Good luck. It's good to know that I'm not alone!
Krista
My husband and I adopted as well through the state. Our girl was two when she came to live with us, and our oldest son was seven. Our difference is they are family of ours so we knew the whole situation of what all the kids had been through. Derek had alot of issues because he was older and remembered more of what happend. Derek had no discipline prior to living with us, which is one of the reasons he was taken. His bio mom never took him to school, would leave him out till late at night etc. Derek had a fantasy in his mind that everywhere was better than where he was in our home. Well, things happend, and we had to request Derek be taken out of our home and put in a more intense therapy home. When he was eight. We remained in contact with his new foster parents and still visited him and he came to visit us. While he lived with them, we all of the sudden became the "best parents ever" and they were the worst. (They were really nice people). We found the change in attitude amusing to say the least. In another way, it relieved us, that they were having the same difficulties as we did with Derek, so that made us feel better about ourselves, thinking "good, it isn't just us. Were not just bad parents." Well, Derek had another situation in their home, and they had him moved to a boys home, this is when he was 9 and a half. By this time they, "the psychologists" were saying he had RAD, and PTSD, and ADHD tendencies (whatever that means). Well, while Derek was there, the parental rights were finally terminated and we were looking at adopting Jess, Derek's sister. My husband and I talking about bringing Derek back home and getting him out of the boy's home and letting him know things are PERMANENT. So we did. He had to complete a year of the therapy there, and we participated in family counseling with him, luckily we didn't have to pay for, b/c it wouldn't have seemed worth the money. But anyway, Derek was glad to be out of there, he complained about it the whole time b/c he was always in trouble.

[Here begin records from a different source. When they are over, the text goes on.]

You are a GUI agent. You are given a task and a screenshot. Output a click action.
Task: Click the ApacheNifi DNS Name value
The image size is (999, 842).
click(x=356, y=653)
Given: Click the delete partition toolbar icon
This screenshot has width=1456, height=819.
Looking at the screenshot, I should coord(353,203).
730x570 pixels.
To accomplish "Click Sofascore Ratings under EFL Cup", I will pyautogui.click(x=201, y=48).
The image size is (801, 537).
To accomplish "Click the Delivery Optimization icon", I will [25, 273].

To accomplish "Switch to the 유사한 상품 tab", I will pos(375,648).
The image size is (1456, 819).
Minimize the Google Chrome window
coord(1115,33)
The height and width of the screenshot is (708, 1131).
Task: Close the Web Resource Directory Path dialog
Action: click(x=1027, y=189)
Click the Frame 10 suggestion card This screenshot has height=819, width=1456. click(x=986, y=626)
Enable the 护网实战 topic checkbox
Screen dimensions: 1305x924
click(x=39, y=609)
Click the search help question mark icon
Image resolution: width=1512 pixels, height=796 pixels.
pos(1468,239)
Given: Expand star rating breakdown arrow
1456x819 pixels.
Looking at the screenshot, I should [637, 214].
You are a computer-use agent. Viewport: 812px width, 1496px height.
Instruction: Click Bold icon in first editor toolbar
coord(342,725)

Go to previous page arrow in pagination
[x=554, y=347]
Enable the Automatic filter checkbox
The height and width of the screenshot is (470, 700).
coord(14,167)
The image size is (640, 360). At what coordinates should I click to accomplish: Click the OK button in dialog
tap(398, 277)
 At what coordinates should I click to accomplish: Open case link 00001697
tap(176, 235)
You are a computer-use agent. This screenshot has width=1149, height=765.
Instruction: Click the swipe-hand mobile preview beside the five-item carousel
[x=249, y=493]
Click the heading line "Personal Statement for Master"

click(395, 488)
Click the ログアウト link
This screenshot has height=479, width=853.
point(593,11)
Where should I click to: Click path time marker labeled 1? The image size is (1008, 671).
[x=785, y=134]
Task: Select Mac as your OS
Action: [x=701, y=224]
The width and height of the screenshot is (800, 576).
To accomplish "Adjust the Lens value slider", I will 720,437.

Funny thing, Derek gets home and realized there are still consequences for bad behavior. Uh oh wake up call. All of a sudden, the boys home was a great place. So we laid a little reality down for him. It didn't matter what he thought of any other place or if he thought this is the worst place to exsist in the world. He was stuck here for good. We told him no where on God's green earth is there a place where there is no discipline for children and they are allowed to do what they want. So we just told him sorry life sucks but it is what it is.
Happy to say, Derek will be 15 this year and he is doing very well. He still talks too much at school to his teachers dismay, but if that's all he is doing, then that's fine with me. He contributes to the household work, and is a great help to my husband at doing remodeling work. He is athletic, a great football player, and could be doing better in school, but he knows what he can get by with there. He knows he won't get by with much here at home, since he has a mom who can read minds. ha ha.
Never give up faith. Kids will say things to make you feel guilty, and it is just another form of childhood manipulation. You just let them know, this is your house and these are the rules and that's all there is to be said about it. If they have a complaint, put it in writing and you will review it at a later time. Ha ha they hate that.